**Task**
All records that follow are to be output exactly.

··· Records provided

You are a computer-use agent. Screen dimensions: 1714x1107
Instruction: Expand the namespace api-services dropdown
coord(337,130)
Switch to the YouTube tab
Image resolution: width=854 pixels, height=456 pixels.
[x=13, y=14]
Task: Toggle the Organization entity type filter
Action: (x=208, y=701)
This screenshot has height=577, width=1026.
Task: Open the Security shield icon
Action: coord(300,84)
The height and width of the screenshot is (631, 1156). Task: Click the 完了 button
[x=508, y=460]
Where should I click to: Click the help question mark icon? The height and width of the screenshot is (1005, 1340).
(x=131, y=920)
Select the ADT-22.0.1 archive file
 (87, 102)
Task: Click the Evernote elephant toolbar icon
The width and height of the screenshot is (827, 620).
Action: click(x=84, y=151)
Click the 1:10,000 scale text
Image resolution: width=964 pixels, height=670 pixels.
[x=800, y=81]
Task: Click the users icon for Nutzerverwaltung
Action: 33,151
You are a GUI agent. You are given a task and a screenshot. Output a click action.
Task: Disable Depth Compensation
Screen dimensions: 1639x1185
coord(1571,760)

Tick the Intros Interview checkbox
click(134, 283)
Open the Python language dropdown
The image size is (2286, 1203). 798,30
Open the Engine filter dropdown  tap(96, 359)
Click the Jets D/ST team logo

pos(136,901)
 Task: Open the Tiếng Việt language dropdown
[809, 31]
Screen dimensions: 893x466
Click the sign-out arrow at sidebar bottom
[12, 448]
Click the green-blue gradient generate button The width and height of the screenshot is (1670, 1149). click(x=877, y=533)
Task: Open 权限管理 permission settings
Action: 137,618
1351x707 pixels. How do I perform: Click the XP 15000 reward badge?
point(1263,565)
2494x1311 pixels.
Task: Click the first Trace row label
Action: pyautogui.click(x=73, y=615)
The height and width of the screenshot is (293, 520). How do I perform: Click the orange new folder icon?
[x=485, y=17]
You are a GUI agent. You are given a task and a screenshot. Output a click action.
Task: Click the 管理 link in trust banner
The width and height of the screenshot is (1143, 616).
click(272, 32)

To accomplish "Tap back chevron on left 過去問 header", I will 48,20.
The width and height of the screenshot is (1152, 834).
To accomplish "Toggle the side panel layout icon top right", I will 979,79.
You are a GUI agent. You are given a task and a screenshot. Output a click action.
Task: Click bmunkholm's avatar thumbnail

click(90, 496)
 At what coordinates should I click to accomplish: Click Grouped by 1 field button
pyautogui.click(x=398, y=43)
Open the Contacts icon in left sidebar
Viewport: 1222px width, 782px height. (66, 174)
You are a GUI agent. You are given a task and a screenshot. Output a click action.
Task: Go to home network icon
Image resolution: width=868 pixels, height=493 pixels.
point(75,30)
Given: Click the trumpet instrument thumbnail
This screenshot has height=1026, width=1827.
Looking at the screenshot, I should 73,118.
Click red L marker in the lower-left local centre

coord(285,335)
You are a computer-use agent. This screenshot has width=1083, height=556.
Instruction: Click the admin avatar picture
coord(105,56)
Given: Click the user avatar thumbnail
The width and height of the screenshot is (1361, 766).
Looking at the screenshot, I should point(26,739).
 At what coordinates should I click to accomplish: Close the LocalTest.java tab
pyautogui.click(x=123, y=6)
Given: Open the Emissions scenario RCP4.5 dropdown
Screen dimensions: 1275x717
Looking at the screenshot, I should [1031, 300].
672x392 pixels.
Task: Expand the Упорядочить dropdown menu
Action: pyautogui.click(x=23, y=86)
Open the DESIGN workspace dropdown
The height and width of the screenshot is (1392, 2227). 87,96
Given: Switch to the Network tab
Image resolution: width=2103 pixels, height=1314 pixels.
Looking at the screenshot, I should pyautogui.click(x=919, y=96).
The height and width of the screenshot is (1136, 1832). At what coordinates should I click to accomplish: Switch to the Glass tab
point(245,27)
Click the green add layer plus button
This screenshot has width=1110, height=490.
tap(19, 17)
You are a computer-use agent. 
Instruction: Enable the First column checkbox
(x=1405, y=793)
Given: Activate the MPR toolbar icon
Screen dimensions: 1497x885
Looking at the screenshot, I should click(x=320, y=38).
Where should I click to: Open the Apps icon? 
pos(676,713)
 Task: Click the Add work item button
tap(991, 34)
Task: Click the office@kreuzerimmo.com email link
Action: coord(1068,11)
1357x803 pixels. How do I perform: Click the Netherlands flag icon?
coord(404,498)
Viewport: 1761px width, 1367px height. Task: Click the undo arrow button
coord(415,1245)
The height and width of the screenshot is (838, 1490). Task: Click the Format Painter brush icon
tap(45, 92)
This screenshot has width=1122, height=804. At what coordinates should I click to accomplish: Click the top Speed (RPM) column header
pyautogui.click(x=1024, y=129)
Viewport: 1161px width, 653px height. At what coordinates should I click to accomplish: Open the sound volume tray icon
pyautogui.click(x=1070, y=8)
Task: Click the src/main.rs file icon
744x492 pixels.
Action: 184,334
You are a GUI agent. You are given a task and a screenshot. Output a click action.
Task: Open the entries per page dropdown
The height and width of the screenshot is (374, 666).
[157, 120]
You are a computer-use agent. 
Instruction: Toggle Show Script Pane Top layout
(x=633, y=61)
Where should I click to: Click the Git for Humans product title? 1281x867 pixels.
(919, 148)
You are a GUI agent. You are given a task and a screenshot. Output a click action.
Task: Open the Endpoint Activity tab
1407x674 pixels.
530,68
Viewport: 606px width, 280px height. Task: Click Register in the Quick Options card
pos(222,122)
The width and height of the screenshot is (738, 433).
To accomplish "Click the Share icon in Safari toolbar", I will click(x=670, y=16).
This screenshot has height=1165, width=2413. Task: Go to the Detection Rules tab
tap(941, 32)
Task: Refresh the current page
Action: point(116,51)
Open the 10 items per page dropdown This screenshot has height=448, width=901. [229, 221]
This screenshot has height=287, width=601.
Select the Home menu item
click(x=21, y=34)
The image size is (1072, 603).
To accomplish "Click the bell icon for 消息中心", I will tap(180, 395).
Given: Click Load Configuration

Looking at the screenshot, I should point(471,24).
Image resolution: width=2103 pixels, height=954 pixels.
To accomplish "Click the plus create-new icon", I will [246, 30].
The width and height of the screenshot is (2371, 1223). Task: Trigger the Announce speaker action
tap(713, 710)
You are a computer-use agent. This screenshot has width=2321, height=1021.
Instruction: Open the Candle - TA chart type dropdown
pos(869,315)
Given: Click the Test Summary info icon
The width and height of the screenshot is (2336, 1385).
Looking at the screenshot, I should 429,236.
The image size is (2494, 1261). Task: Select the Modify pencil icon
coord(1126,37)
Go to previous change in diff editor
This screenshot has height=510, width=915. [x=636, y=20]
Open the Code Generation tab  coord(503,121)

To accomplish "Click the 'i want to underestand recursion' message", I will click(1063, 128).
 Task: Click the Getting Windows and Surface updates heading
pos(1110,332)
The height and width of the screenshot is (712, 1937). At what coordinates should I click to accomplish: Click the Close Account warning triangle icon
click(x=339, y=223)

······

**Answer for this exercise**
You are a computer-use agent. Screen dimensions: 1714x1107
Instruction: Expand the namespace api-services dropdown
coord(337,130)
Switch to the YouTube tab
Image resolution: width=854 pixels, height=456 pixels.
[x=13, y=14]
Task: Toggle the Organization entity type filter
Action: (x=208, y=701)
This screenshot has height=577, width=1026.
Task: Open the Security shield icon
Action: coord(300,84)
The height and width of the screenshot is (631, 1156). Task: Click the 完了 button
[x=508, y=460]
Where should I click to: Click the help question mark icon? The height and width of the screenshot is (1005, 1340).
(x=131, y=920)
Select the ADT-22.0.1 archive file
 (87, 102)
Task: Click the Evernote elephant toolbar icon
The width and height of the screenshot is (827, 620).
Action: click(x=84, y=151)
Click the 1:10,000 scale text
Image resolution: width=964 pixels, height=670 pixels.
[x=800, y=81]
Task: Click the users icon for Nutzerverwaltung
Action: 33,151
You are a GUI agent. You are given a task and a screenshot. Output a click action.
Task: Disable Depth Compensation
Screen dimensions: 1639x1185
coord(1571,760)

Tick the Intros Interview checkbox
click(134, 283)
Open the Python language dropdown
The image size is (2286, 1203). 798,30
Open the Engine filter dropdown  tap(96, 359)
Click the Jets D/ST team logo

pos(136,901)
 Task: Open the Tiếng Việt language dropdown
[809, 31]
Screen dimensions: 893x466
Click the sign-out arrow at sidebar bottom
[12, 448]
Click the green-blue gradient generate button The width and height of the screenshot is (1670, 1149). click(x=877, y=533)
Task: Open 权限管理 permission settings
Action: 137,618
1351x707 pixels. How do I perform: Click the XP 15000 reward badge?
point(1263,565)
2494x1311 pixels.
Task: Click the first Trace row label
Action: pyautogui.click(x=73, y=615)
The height and width of the screenshot is (293, 520). How do I perform: Click the orange new folder icon?
[x=485, y=17]
You are a GUI agent. You are given a task and a screenshot. Output a click action.
Task: Click the 管理 link in trust banner
The width and height of the screenshot is (1143, 616).
click(272, 32)

To accomplish "Tap back chevron on left 過去問 header", I will 48,20.
The width and height of the screenshot is (1152, 834).
To accomplish "Toggle the side panel layout icon top right", I will 979,79.
You are a GUI agent. You are given a task and a screenshot. Output a click action.
Task: Click bmunkholm's avatar thumbnail

click(90, 496)
 At what coordinates should I click to accomplish: Click Grouped by 1 field button
pyautogui.click(x=398, y=43)
Open the Contacts icon in left sidebar
Viewport: 1222px width, 782px height. (66, 174)
You are a GUI agent. You are given a task and a screenshot. Output a click action.
Task: Go to home network icon
Image resolution: width=868 pixels, height=493 pixels.
point(75,30)
Given: Click the trumpet instrument thumbnail
This screenshot has height=1026, width=1827.
Looking at the screenshot, I should 73,118.
Click red L marker in the lower-left local centre

coord(285,335)
You are a computer-use agent. This screenshot has width=1083, height=556.
Instruction: Click the admin avatar picture
coord(105,56)
Given: Click the user avatar thumbnail
The width and height of the screenshot is (1361, 766).
Looking at the screenshot, I should point(26,739).
 At what coordinates should I click to accomplish: Close the LocalTest.java tab
pyautogui.click(x=123, y=6)
Given: Open the Emissions scenario RCP4.5 dropdown
Screen dimensions: 1275x717
Looking at the screenshot, I should [1031, 300].
672x392 pixels.
Task: Expand the Упорядочить dropdown menu
Action: pyautogui.click(x=23, y=86)
Open the DESIGN workspace dropdown
The height and width of the screenshot is (1392, 2227). 87,96
Given: Switch to the Network tab
Image resolution: width=2103 pixels, height=1314 pixels.
Looking at the screenshot, I should pyautogui.click(x=919, y=96).
The height and width of the screenshot is (1136, 1832). At what coordinates should I click to accomplish: Switch to the Glass tab
point(245,27)
Click the green add layer plus button
This screenshot has width=1110, height=490.
tap(19, 17)
You are a computer-use agent. 
Instruction: Enable the First column checkbox
(x=1405, y=793)
Given: Activate the MPR toolbar icon
Screen dimensions: 1497x885
Looking at the screenshot, I should click(x=320, y=38).
Where should I click to: Open the Apps icon? 
pos(676,713)
 Task: Click the Add work item button
tap(991, 34)
Task: Click the office@kreuzerimmo.com email link
Action: coord(1068,11)
1357x803 pixels. How do I perform: Click the Netherlands flag icon?
coord(404,498)
Viewport: 1761px width, 1367px height. Task: Click the undo arrow button
coord(415,1245)
The height and width of the screenshot is (838, 1490). Task: Click the Format Painter brush icon
tap(45, 92)
This screenshot has width=1122, height=804. At what coordinates should I click to accomplish: Click the top Speed (RPM) column header
pyautogui.click(x=1024, y=129)
Viewport: 1161px width, 653px height. At what coordinates should I click to accomplish: Open the sound volume tray icon
pyautogui.click(x=1070, y=8)
Task: Click the src/main.rs file icon
744x492 pixels.
Action: 184,334
You are a GUI agent. You are given a task and a screenshot. Output a click action.
Task: Open the entries per page dropdown
The height and width of the screenshot is (374, 666).
[157, 120]
You are a computer-use agent. 
Instruction: Toggle Show Script Pane Top layout
(x=633, y=61)
Where should I click to: Click the Git for Humans product title? 1281x867 pixels.
(919, 148)
You are a GUI agent. You are given a task and a screenshot. Output a click action.
Task: Open the Endpoint Activity tab
1407x674 pixels.
530,68
Viewport: 606px width, 280px height. Task: Click Register in the Quick Options card
pos(222,122)
The width and height of the screenshot is (738, 433).
To accomplish "Click the Share icon in Safari toolbar", I will click(x=670, y=16).
This screenshot has height=1165, width=2413. Task: Go to the Detection Rules tab
tap(941, 32)
Task: Refresh the current page
Action: point(116,51)
Open the 10 items per page dropdown This screenshot has height=448, width=901. [229, 221]
This screenshot has height=287, width=601.
Select the Home menu item
click(x=21, y=34)
The image size is (1072, 603).
To accomplish "Click the bell icon for 消息中心", I will tap(180, 395).
Given: Click Load Configuration

Looking at the screenshot, I should point(471,24).
Image resolution: width=2103 pixels, height=954 pixels.
To accomplish "Click the plus create-new icon", I will [246, 30].
The width and height of the screenshot is (2371, 1223). Task: Trigger the Announce speaker action
tap(713, 710)
You are a computer-use agent. This screenshot has width=2321, height=1021.
Instruction: Open the Candle - TA chart type dropdown
pos(869,315)
Given: Click the Test Summary info icon
The width and height of the screenshot is (2336, 1385).
Looking at the screenshot, I should 429,236.
The image size is (2494, 1261). Task: Select the Modify pencil icon
coord(1126,37)
Go to previous change in diff editor
This screenshot has height=510, width=915. [x=636, y=20]
Open the Code Generation tab  coord(503,121)

To accomplish "Click the 'i want to underestand recursion' message", I will click(1063, 128).
 Task: Click the Getting Windows and Surface updates heading
pos(1110,332)
The height and width of the screenshot is (712, 1937). At what coordinates should I click to accomplish: Click the Close Account warning triangle icon
click(x=339, y=223)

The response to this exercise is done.